## WRITTEN TASK:
Convert the entries below into a Markdown table with the columns "Row" and "Line". Put one line in each row with its row number, and leave out blank lines.

══════════

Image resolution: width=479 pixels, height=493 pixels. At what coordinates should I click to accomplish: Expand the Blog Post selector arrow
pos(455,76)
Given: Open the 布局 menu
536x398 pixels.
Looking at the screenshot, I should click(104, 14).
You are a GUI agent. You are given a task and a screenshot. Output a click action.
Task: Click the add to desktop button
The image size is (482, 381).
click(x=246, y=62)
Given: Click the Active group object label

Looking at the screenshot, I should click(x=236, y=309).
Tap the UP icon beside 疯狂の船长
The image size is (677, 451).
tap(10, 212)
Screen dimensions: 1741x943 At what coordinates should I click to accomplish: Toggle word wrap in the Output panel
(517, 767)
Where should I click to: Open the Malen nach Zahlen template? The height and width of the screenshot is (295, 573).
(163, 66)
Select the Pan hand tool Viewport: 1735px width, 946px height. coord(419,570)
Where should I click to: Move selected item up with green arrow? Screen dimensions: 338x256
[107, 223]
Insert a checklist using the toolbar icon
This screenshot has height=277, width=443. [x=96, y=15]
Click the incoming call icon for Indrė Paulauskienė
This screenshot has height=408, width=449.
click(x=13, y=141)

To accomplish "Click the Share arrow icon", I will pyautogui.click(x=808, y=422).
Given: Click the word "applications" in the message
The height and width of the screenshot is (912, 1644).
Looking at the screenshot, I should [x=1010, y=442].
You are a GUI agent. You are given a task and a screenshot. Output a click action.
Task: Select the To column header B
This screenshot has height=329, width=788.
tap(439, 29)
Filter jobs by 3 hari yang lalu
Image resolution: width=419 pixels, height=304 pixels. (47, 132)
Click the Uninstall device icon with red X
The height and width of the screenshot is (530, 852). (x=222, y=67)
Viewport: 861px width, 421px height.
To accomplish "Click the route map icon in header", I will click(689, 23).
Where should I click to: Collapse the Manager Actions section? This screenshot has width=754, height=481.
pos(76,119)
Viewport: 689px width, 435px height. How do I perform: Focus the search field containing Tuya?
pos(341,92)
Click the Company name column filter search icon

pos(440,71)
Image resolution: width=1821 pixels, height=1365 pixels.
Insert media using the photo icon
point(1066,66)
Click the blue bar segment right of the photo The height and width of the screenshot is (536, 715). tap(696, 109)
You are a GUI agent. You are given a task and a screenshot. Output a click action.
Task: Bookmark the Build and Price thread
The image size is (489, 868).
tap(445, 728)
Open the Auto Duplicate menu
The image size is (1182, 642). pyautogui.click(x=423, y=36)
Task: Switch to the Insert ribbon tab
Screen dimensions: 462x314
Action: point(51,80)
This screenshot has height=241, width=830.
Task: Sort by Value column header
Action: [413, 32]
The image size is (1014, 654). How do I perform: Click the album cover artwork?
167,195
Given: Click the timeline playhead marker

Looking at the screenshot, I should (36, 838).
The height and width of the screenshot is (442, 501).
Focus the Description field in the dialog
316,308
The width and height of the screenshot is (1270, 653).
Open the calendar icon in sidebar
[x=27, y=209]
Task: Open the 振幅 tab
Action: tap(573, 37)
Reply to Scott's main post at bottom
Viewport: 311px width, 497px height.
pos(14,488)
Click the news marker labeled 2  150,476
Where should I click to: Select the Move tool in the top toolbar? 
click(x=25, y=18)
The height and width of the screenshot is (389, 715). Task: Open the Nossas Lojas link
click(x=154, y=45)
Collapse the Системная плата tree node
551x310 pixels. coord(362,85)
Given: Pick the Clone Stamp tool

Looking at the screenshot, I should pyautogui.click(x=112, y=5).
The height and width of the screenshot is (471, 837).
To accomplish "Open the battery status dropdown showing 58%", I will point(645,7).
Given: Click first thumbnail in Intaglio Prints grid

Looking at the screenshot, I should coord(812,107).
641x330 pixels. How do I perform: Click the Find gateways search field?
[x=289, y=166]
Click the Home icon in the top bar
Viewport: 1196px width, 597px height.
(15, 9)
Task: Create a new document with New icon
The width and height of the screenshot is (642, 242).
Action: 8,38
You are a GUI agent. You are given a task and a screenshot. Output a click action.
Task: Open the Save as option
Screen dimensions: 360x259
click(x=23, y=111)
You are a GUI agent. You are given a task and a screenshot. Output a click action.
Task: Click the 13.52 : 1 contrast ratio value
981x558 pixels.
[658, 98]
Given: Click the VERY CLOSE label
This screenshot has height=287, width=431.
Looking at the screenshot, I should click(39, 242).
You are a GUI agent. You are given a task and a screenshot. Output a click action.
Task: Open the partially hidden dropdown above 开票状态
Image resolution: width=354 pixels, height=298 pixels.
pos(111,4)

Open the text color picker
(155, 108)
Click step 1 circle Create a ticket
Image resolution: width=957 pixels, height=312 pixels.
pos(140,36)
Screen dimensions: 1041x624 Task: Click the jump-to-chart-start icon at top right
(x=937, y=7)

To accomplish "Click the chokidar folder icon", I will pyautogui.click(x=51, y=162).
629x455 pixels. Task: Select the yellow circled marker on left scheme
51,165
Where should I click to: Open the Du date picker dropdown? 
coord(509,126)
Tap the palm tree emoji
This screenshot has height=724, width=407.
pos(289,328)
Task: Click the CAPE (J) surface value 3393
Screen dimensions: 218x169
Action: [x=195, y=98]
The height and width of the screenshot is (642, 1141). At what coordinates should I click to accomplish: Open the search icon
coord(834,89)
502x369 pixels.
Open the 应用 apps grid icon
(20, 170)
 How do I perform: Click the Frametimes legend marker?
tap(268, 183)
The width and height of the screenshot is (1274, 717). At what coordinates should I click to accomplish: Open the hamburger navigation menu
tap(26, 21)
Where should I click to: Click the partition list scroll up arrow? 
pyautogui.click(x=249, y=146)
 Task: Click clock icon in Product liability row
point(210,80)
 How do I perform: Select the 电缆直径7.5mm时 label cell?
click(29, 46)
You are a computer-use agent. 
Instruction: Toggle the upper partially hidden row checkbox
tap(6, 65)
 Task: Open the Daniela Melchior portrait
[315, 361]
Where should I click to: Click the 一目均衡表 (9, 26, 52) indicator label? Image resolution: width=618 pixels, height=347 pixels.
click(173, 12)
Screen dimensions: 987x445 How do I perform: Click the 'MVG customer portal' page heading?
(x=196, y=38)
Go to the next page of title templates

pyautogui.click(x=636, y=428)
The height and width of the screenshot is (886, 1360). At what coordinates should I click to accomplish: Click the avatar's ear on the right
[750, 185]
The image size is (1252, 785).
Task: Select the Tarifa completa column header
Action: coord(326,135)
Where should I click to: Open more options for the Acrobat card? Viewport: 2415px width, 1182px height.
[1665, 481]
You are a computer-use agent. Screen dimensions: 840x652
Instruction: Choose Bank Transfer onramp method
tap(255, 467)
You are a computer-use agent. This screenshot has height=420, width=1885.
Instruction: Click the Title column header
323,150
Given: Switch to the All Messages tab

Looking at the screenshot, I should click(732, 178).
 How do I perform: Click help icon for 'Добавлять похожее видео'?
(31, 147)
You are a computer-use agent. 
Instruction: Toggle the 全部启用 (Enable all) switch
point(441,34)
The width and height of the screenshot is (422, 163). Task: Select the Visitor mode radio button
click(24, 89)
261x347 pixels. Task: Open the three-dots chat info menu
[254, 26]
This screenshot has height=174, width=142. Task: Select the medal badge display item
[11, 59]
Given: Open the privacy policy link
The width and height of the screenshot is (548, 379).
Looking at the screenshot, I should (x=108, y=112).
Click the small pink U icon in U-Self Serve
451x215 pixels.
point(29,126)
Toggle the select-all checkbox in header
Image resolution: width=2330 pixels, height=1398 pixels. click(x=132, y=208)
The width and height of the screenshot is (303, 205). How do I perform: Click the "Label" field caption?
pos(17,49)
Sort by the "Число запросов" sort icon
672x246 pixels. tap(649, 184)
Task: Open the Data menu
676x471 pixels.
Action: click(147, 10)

══════════

## EXERCISE ANSWER:
| Row | Line |
|---|---|
| 1 | Image resolution: width=479 pixels, height=493 pixels. At what coordinates should I click to accomplish: Expand the Blog Post selector arrow |
| 2 | pos(455,76) |
| 3 | Given: Open the 布局 menu |
| 4 | 536x398 pixels. |
| 5 | Looking at the screenshot, I should click(104, 14). |
| 6 | You are a GUI agent. You are given a task and a screenshot. Output a click action. |
| 7 | Task: Click the add to desktop button |
| 8 | The image size is (482, 381). |
| 9 | click(x=246, y=62) |
| 10 | Given: Click the Active group object label |
| 11 | Looking at the screenshot, I should click(x=236, y=309). |
| 12 | Tap the UP icon beside 疯狂の船长 |
| 13 | The image size is (677, 451). |
| 14 | tap(10, 212) |
| 15 | Screen dimensions: 1741x943 At what coordinates should I click to accomplish: Toggle word wrap in the Output panel |
| 16 | (517, 767) |
| 17 | Where should I click to: Open the Malen nach Zahlen template? The height and width of the screenshot is (295, 573). |
| 18 | (163, 66) |
| 19 | Select the Pan hand tool Viewport: 1735px width, 946px height. coord(419,570) |
| 20 | Where should I click to: Move selected item up with green arrow? Screen dimensions: 338x256 |
| 21 | [107, 223] |
| 22 | Insert a checklist using the toolbar icon |
| 23 | This screenshot has height=277, width=443. [x=96, y=15] |
| 24 | Click the incoming call icon for Indrė Paulauskienė |
| 25 | This screenshot has height=408, width=449. |
| 26 | click(x=13, y=141) |
| 27 | To accomplish "Click the Share arrow icon", I will pyautogui.click(x=808, y=422). |
| 28 | Given: Click the word "applications" in the message |
| 29 | The height and width of the screenshot is (912, 1644). |
| 30 | Looking at the screenshot, I should [x=1010, y=442]. |
| 31 | You are a GUI agent. You are given a task and a screenshot. Output a click action. |
| 32 | Task: Select the To column header B |
| 33 | This screenshot has height=329, width=788. |
| 34 | tap(439, 29) |
| 35 | Filter jobs by 3 hari yang lalu |
| 36 | Image resolution: width=419 pixels, height=304 pixels. (47, 132) |
| 37 | Click the Uninstall device icon with red X |
| 38 | The height and width of the screenshot is (530, 852). (x=222, y=67) |
| 39 | Viewport: 861px width, 421px height. |
| 40 | To accomplish "Click the route map icon in header", I will click(689, 23). |
| 41 | Where should I click to: Collapse the Manager Actions section? This screenshot has width=754, height=481. |
| 42 | pos(76,119) |
| 43 | Viewport: 689px width, 435px height. How do I perform: Focus the search field containing Tuya? |
| 44 | pos(341,92) |
| 45 | Click the Company name column filter search icon |
| 46 | pos(440,71) |
| 47 | Image resolution: width=1821 pixels, height=1365 pixels. |
| 48 | Insert media using the photo icon |
| 49 | point(1066,66) |
| 50 | Click the blue bar segment right of the photo The height and width of the screenshot is (536, 715). tap(696, 109) |
| 51 | You are a GUI agent. You are given a task and a screenshot. Output a click action. |
| 52 | Task: Bookmark the Build and Price thread |
| 53 | The image size is (489, 868). |
| 54 | tap(445, 728) |
| 55 | Open the Auto Duplicate menu |
| 56 | The image size is (1182, 642). pyautogui.click(x=423, y=36) |
| 57 | Task: Switch to the Insert ribbon tab |
| 58 | Screen dimensions: 462x314 |
| 59 | Action: point(51,80) |
| 60 | This screenshot has height=241, width=830. |
| 61 | Task: Sort by Value column header |
| 62 | Action: [413, 32] |
| 63 | The image size is (1014, 654). How do I perform: Click the album cover artwork? |
| 64 | 167,195 |
| 65 | Given: Click the timeline playhead marker |
| 66 | Looking at the screenshot, I should (36, 838). |
| 67 | The height and width of the screenshot is (442, 501). |
| 68 | Focus the Description field in the dialog |
| 69 | 316,308 |
| 70 | The width and height of the screenshot is (1270, 653). |
| 71 | Open the calendar icon in sidebar |
| 72 | [x=27, y=209] |
| 73 | Task: Open the 振幅 tab |
| 74 | Action: tap(573, 37) |
| 75 | Reply to Scott's main post at bottom |
| 76 | Viewport: 311px width, 497px height. |
| 77 | pos(14,488) |
| 78 | Click the news marker labeled 2  150,476 |
| 79 | Where should I click to: Select the Move tool in the top toolbar?  |
| 80 | click(x=25, y=18) |
| 81 | The height and width of the screenshot is (389, 715). Task: Open the Nossas Lojas link |
| 82 | click(x=154, y=45) |
| 83 | Collapse the Системная плата tree node |
| 84 | 551x310 pixels. coord(362,85) |
| 85 | Given: Pick the Clone Stamp tool |
| 86 | Looking at the screenshot, I should pyautogui.click(x=112, y=5). |
| 87 | The height and width of the screenshot is (471, 837). |
| 88 | To accomplish "Open the battery status dropdown showing 58%", I will point(645,7). |
| 89 | Given: Click first thumbnail in Intaglio Prints grid |
| 90 | Looking at the screenshot, I should coord(812,107). |
| 91 | 641x330 pixels. How do I perform: Click the Find gateways search field? |
| 92 | [x=289, y=166] |
| 93 | Click the Home icon in the top bar |
| 94 | Viewport: 1196px width, 597px height. |
| 95 | (15, 9) |
| 96 | Task: Create a new document with New icon |
| 97 | The width and height of the screenshot is (642, 242). |
| 98 | Action: 8,38 |
| 99 | You are a GUI agent. You are given a task and a screenshot. Output a click action. |
| 100 | Task: Open the Save as option |
| 101 | Screen dimensions: 360x259 |
| 102 | click(x=23, y=111) |
| 103 | You are a GUI agent. You are given a task and a screenshot. Output a click action. |
| 104 | Task: Click the 13.52 : 1 contrast ratio value |
| 105 | 981x558 pixels. |
| 106 | [658, 98] |
| 107 | Given: Click the VERY CLOSE label |
| 108 | This screenshot has height=287, width=431. |
| 109 | Looking at the screenshot, I should click(39, 242). |
| 110 | You are a GUI agent. You are given a task and a screenshot. Output a click action. |
| 111 | Task: Open the partially hidden dropdown above 开票状态 |
| 112 | Image resolution: width=354 pixels, height=298 pixels. |
| 113 | pos(111,4) |
| 114 | Open the text color picker |
| 115 | (155, 108) |
| 116 | Click step 1 circle Create a ticket |
| 117 | Image resolution: width=957 pixels, height=312 pixels. |
| 118 | pos(140,36) |
| 119 | Screen dimensions: 1041x624 Task: Click the jump-to-chart-start icon at top right |
| 120 | (x=937, y=7) |
| 121 | To accomplish "Click the chokidar folder icon", I will pyautogui.click(x=51, y=162). |
| 122 | 629x455 pixels. Task: Select the yellow circled marker on left scheme |
| 123 | 51,165 |
| 124 | Where should I click to: Open the Du date picker dropdown?  |
| 125 | coord(509,126) |
| 126 | Tap the palm tree emoji |
| 127 | This screenshot has height=724, width=407. |
| 128 | pos(289,328) |
| 129 | Task: Click the CAPE (J) surface value 3393 |
| 130 | Screen dimensions: 218x169 |
| 131 | Action: [x=195, y=98] |
| 132 | The height and width of the screenshot is (642, 1141). At what coordinates should I click to accomplish: Open the search icon |
| 133 | coord(834,89) |
| 134 | 502x369 pixels. |
| 135 | Open the 应用 apps grid icon |
| 136 | (20, 170) |
| 137 |  How do I perform: Click the Frametimes legend marker? |
| 138 | tap(268, 183) |
| 139 | The width and height of the screenshot is (1274, 717). At what coordinates should I click to accomplish: Open the hamburger navigation menu |
| 140 | tap(26, 21) |
| 141 | Where should I click to: Click the partition list scroll up arrow?  |
| 142 | pyautogui.click(x=249, y=146) |
| 143 |  Task: Click clock icon in Product liability row |
| 144 | point(210,80) |
| 145 |  How do I perform: Select the 电缆直径7.5mm时 label cell? |
| 146 | click(29, 46) |
| 147 | You are a computer-use agent.  |
| 148 | Instruction: Toggle the upper partially hidden row checkbox |
| 149 | tap(6, 65) |
| 150 |  Task: Open the Daniela Melchior portrait |
| 151 | [315, 361] |
| 152 | Where should I click to: Click the 一目均衡表 (9, 26, 52) indicator label? Image resolution: width=618 pixels, height=347 pixels. |
| 153 | click(173, 12) |
| 154 | Screen dimensions: 987x445 How do I perform: Click the 'MVG customer portal' page heading? |
| 155 | (x=196, y=38) |
| 156 | Go to the next page of title templates |
| 157 | pyautogui.click(x=636, y=428) |
| 158 | The height and width of the screenshot is (886, 1360). At what coordinates should I click to accomplish: Click the avatar's ear on the right |
| 159 | [750, 185] |
| 160 | The image size is (1252, 785). |
| 161 | Task: Select the Tarifa completa column header |
| 162 | Action: coord(326,135) |
| 163 | Where should I click to: Open more options for the Acrobat card? Viewport: 2415px width, 1182px height. |
| 164 | [1665, 481] |
| 165 | You are a computer-use agent. Screen dimensions: 840x652 |
| 166 | Instruction: Choose Bank Transfer onramp method |
| 167 | tap(255, 467) |
| 168 | You are a computer-use agent. This screenshot has height=420, width=1885. |
| 169 | Instruction: Click the Title column header |
| 170 | 323,150 |
| 171 | Given: Switch to the All Messages tab |
| 172 | Looking at the screenshot, I should click(732, 178). |
| 173 |  How do I perform: Click help icon for 'Добавлять похожее видео'? |
| 174 | (31, 147) |
| 175 | You are a computer-use agent.  |
| 176 | Instruction: Toggle the 全部启用 (Enable all) switch |
| 177 | point(441,34) |
| 178 | The width and height of the screenshot is (422, 163). Task: Select the Visitor mode radio button |
| 179 | click(24, 89) |
| 180 | 261x347 pixels. Task: Open the three-dots chat info menu |
| 181 | [254, 26] |
| 182 | This screenshot has height=174, width=142. Task: Select the medal badge display item |
| 183 | [11, 59] |
| 184 | Given: Open the privacy policy link |
| 185 | The width and height of the screenshot is (548, 379). |
| 186 | Looking at the screenshot, I should (x=108, y=112). |
| 187 | Click the small pink U icon in U-Self Serve |
| 188 | 451x215 pixels. |
| 189 | point(29,126) |
| 190 | Toggle the select-all checkbox in header |
| 191 | Image resolution: width=2330 pixels, height=1398 pixels. click(x=132, y=208) |
| 192 | The width and height of the screenshot is (303, 205). How do I perform: Click the "Label" field caption? |
| 193 | pos(17,49) |
| 194 | Sort by the "Число запросов" sort icon |
| 195 | 672x246 pixels. tap(649, 184) |
| 196 | Task: Open the Data menu |
| 197 | 676x471 pixels. |
| 198 | Action: click(147, 10) |